Please also note that the agreement to allot and issue Placing Shares to Placees (or the persons for whom Placees are contracting as agent) free of stamp duty and stamp duty reserve tax relates only to their allotment and issue to Placees, or such persons as they nominate as their agents, direct from the Company for the Placing Shares in question. Such agreement is subject to the representations, warranties and further terms above and assumes and is based on the warranty from each Placee that the Placing Shares are not being subscribed for in connection with arrangements to issue depositary receipts or to issue or transfer the Placing Shares into a clearance service. If there are any such arrangements, or the settlement relates to any other dealing in the Placing Shares, stamp duty or stamp duty reserve tax or other similar taxes may be payable, for which none of the Company or JPMC will be responsible and the Placees shall indemnify on an after-tax basis and hold harmless the Company and JPMC and their respective affiliates, agents, directors, officers and employees for any stamp duty or stamp duty reserve tax paid by them in respect of any such arrangements or dealings. If this is the case, each Placee should seek its own advice and notify JPMC accordingly.

Neither the Company nor JPMC is liable to bear any capital duty, stamp duty and all other stamp, issue, securities, transfer, registration, documentary or other duties or taxes (including any interest, fines or penalties relating thereto) payable in or outside the United Kingdom by any Placee or any other person on a Placee's acquisition of any Placing Shares or the agreement by a Placee to acquire any Placing Shares. Each Placee agrees to indemnify on an after-tax basis and hold harmless the Company, JPMC and their respective affiliates, agents, directors, officers and employees from any and all such stamp, issue, securities, transfer, registration, documentary or other duties or taxes (including interest, fines or penalties relating thereto).

In this Announcement, "after-tax basis" means in relation to any payment made to the Company, JPMC or their respective affiliates, agents, directors, officers and employees pursuant to this Announcement where the payment (or any part thereof) is chargeable to any tax, a basis such that the amount so payable shall be increased so as to ensure that after taking into account any tax chargeable (or which would be chargeable but for the availability of any relief unrelated to the loss, damage, cost, charge, expense or liability against which the indemnity is given on such amount (including on the increased amount) there shall remain a sum equal to the amount that would otherwise have been so payable.

When a Placee or person acting on behalf of the Placee is dealing with JPMC, any money held in an account with JPMC on behalf of the Placee and/or any person acting on behalf of the Placee will not be treated as client money within the meaning of the rules and regulations of the FCA made under FSMA. The Placee acknowledges that the money will not be subject to the protections conferred by the client money rules; as a consequence, this money will not be segregated from JPMC's money in accordance with the client money rules and will be used by JPMC in the course of its own business; and the Placee will rank only as a general creditor of JPMC.

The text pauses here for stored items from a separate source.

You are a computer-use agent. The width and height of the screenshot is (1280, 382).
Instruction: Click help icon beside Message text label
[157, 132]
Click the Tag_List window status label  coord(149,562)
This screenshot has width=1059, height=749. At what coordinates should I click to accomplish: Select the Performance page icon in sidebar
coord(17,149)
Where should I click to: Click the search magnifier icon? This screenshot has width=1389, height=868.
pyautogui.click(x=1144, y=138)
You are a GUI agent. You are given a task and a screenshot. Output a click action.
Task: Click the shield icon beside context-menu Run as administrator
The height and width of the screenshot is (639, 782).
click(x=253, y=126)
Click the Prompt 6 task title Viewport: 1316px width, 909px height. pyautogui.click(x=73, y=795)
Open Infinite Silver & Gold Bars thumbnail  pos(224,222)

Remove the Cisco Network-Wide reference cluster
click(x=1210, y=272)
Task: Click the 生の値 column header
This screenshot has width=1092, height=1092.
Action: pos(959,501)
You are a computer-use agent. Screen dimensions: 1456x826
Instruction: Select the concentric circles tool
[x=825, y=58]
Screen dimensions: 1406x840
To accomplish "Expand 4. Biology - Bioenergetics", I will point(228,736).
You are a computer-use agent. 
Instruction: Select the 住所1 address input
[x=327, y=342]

All times and dates in this Announcement may be subject to amendment by JPMC (in its absolute discretion). JPMC shall notify the Placees and any person acting on behalf of the Placees of any changes.

Past performance is no guide to future performance and persons needing advice should consult an independent financial adviser.

The rights and remedies of JPMC and the Company under these Terms and Conditions are in addition to any rights and remedies which would otherwise be available to each of them and the exercise or partial exercise of one will not prevent the exercise of others.

Each Placee may be asked to disclose in writing or orally to JPMC:

(a) if he or she is an individual, his or her nationality; or

(b) if he or she is a discretionary fund manager, the jurisdiction in which the funds are managed or owned.